Demographic Information of Peripheral Blood Samples for Microarray Experiments (n=122) and PCR Validation (n=106)*

Patient Demographics for all peripheral blood samples included in the microarray and Q-PCR studies. P values for age and post-transplant time were calculated using the T test with unequal variance. Probabilities of steroid usage, gender and donor source were calculated using Chi-Square analysis.

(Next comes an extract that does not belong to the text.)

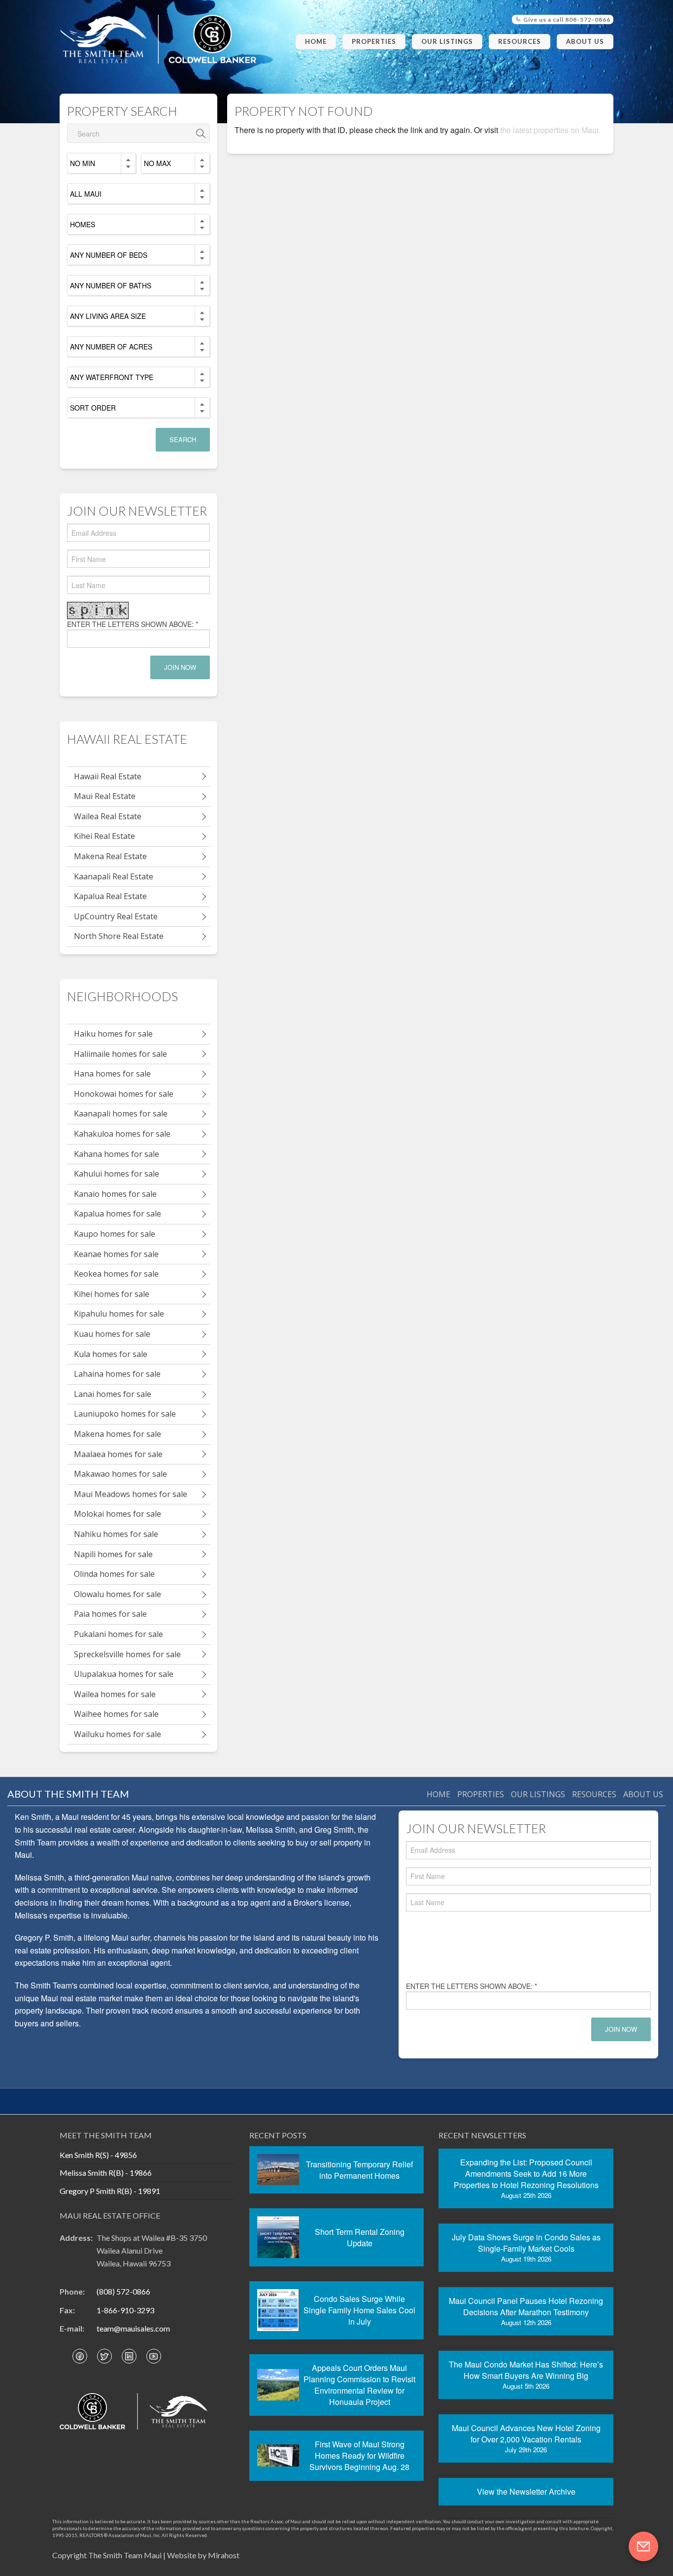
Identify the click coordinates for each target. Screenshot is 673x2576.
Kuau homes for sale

Clinical Characteristics Microarray Discovery PCR Validation

AR (n=60) STA (n=62) p value Training Set Test Set

AR (n=23) STA (n=24) p value AR (n=32) Non-AR (n=166) p value
Recipients
Gender, % females 31.91% 44.64% 0.19 20.00% 47.37% 0.09 52.00% 36.49% 0.41
Mean age, year 12.49±5.04 10.94±6.01 0.17 10.31±5.24 14.24±5.87 0.05 11.91±5.57 11.85±5.69 0.78
Immunosuppression, %SF 51.06% 57.14% 0.54 66.67% 73.68% 0.67 44% 44.6% 1.00
HLA match 2.45±1.36 2.41±1.41 0.90 3.13±1.41 2.59±1.43 0.27 1.22±1.19 1.39±1.23 0.09

Donors
Donor Source %LRD 63.64% 75.51% 0.21 80.00% 84.21% 0.76 24.00% 41.89% 0.36
Gender, % females 53.49% 48.00% 0.60 46.67% 63.16% 0.35 40.00% 41.89% 1.00
Mean age, year 33.26±13.10 32.72±11.03 0.83 32.41±13.87 39.17±10.31 0.13 27.79±9.69 28.50±10.08 0.59

Values are means ± SD (Standard Deviation) AR, Acute rejection; STA, stable; SF, steroid free; txp, transplant; LRD, living related donor. The sample numbers for each dataset are shown. Discovery, and Training Set samples came from 137 unique Stanford patients; Test Set samples came from 99 unique SNSO1 patients. The Verification set samples came from a subset of samples used for Microarray Discovery.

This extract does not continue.